Исключив возможность нападения с севера, юга, востока или запада, я принялся рассматривать два оставшихся направления. Верх и низ. Низ можно было сразу отбросить, поэтому оставался один вариант: нападение сверху. Вы помните, что я лег в след, оставленный телом в снегу. Пока лежал, я подумал о воздушном шаре. Отложив на время эту догадку, я обошел все место преступления и обнаружил крошечные капли крови, которые удалялись в северо-восточном направлении. И там, где встретил свою смерть Болдуин, я нашел похожие капли, опять-таки цепочкой уходящие на северо-восток. К сожалению, в обоих случаях на некотором отдалении следы исчезали.
В трактире тем же вечером я вернулся в своих размышлениях к возможности нападения с шара, наполненного горячим воздухом. Имея в виду, что такие шары производят достаточно много шума и к тому же светятся, я поинтересовался у Холлиса и малышки Агнес, не наблюдали ли они чего-то необычного той ночью. Получив отрицательный ответ – не считая сказочных голосов малышки Агнес, – я вынужден был исключить версию воздушного шара. И все же упоминание Агнес о духах, пролетевших над ее головой, и погоня Кромвеля за «ночной птицей» не позволяли мне окончательно скинуть со счетов возможность нападения с воздуха.
А когда я посетил сумасшедший дом, стало понятно, что те два убийства являются не основными, а всего лишь побочными преступлениями.
– Не основными? Что же это было тогда? – усомнился Лестрейд.
– Расплата, инспектор. Заметание следов, если угодно, – парировал Холмс.
– Каково же тогда «основное» преступление? – спросил Лестрейд.
– Побег из тюрьмы, инспектор, – кратко ответил Холмс.
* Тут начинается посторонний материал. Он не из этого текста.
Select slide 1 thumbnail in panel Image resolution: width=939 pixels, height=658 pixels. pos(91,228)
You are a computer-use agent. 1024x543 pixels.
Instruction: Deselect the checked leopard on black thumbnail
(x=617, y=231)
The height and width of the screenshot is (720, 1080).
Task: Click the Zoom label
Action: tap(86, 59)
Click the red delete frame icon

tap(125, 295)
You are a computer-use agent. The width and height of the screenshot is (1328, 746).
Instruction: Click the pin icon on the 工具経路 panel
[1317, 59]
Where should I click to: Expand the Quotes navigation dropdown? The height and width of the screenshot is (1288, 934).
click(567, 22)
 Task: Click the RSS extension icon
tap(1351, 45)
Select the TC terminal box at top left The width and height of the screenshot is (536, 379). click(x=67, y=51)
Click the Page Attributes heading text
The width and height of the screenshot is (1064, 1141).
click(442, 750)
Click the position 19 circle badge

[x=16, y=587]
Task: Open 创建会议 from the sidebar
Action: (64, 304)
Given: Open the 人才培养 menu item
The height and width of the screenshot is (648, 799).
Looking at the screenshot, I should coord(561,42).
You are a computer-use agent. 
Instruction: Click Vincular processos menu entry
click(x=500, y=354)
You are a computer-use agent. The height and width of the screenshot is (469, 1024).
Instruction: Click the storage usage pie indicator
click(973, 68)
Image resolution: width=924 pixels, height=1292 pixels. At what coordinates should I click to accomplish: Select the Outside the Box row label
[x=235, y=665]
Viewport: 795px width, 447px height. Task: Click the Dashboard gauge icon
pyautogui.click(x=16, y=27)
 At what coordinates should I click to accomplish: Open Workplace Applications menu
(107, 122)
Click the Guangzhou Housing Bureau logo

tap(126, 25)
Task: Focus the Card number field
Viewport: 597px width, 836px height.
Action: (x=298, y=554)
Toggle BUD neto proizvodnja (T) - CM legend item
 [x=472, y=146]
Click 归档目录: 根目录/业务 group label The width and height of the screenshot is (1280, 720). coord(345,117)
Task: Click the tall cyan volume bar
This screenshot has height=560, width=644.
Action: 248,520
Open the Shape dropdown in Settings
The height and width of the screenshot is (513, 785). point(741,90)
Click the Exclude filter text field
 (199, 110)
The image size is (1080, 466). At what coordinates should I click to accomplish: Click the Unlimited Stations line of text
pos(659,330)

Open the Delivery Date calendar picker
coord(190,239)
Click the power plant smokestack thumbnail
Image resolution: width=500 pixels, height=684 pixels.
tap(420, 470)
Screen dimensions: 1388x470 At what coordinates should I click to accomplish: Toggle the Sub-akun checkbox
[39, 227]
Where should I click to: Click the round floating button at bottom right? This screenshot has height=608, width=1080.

На этом месте рассказа мой друг поднялся, подошел к камину и набил трубку табаком из персидской туфли. Закурив ее и выпустив несколько колец дыма, он начал расхаживать взад и вперед перед очагом.
– Мне стало понятно, – продолжил он, – что Данфорт Скиннер каким-то образом очутился внутри тюремных стен. Однако как подобный трюк удалось провернуть под носом у охранников, для меня оставалось загадкой. Тут явно не обошлось без пособничества надзирателей. Тогда я вспомнил о двух мертвых тюремщиках, Дженкинсе и Болдуине. Согласно показаниям мистера Тига, оба отчаянно нуждались в деньгах, которые неожиданно получили, не потрудившись придумать убедительное объяснение своему внезапному богатству. По моему мнению, будучи людьми беспринципными, они согласились помочь Алфею Скиннеру бежать. Окончательно склонить надзирателей к предательству, несомненно, помогли заверения Алфея, что камера его не останется пустой, поскольку узнику найдется замена. Нет пустующей камеры – не было побега. Довольные Дженкинс и Болдуин приняли взятку и сполна заплатили за попрание долга, потому что либо стали бесполезными для преступного синдиката, либо задолжали ему.
Таинственное появление Данфорта Скиннера в тюрьме и обезглавливание двух охранников имело между собой одну общую черту. Мистер Тиг слышал в ночь на Хеллоуин в небе над собой то, что посчитал «воплем банши». Малютке Агнес послышались «голоса фей» и «хлопанье крыльев», а пес Кромвель погнался за невидимой «птицей». К тому же оглушенного Данфорта Скиннера никак нельзя было незаметно пронести через главные ворота тюрьмы или перетащить через стену, равно как и Алфей не мог незаметно ускользнуть из Скрабса. Все эти детали приковывали мое внимание к небу и позволили сделать предположение, что убийства и побег из тюрьмы каким-то образом связаны.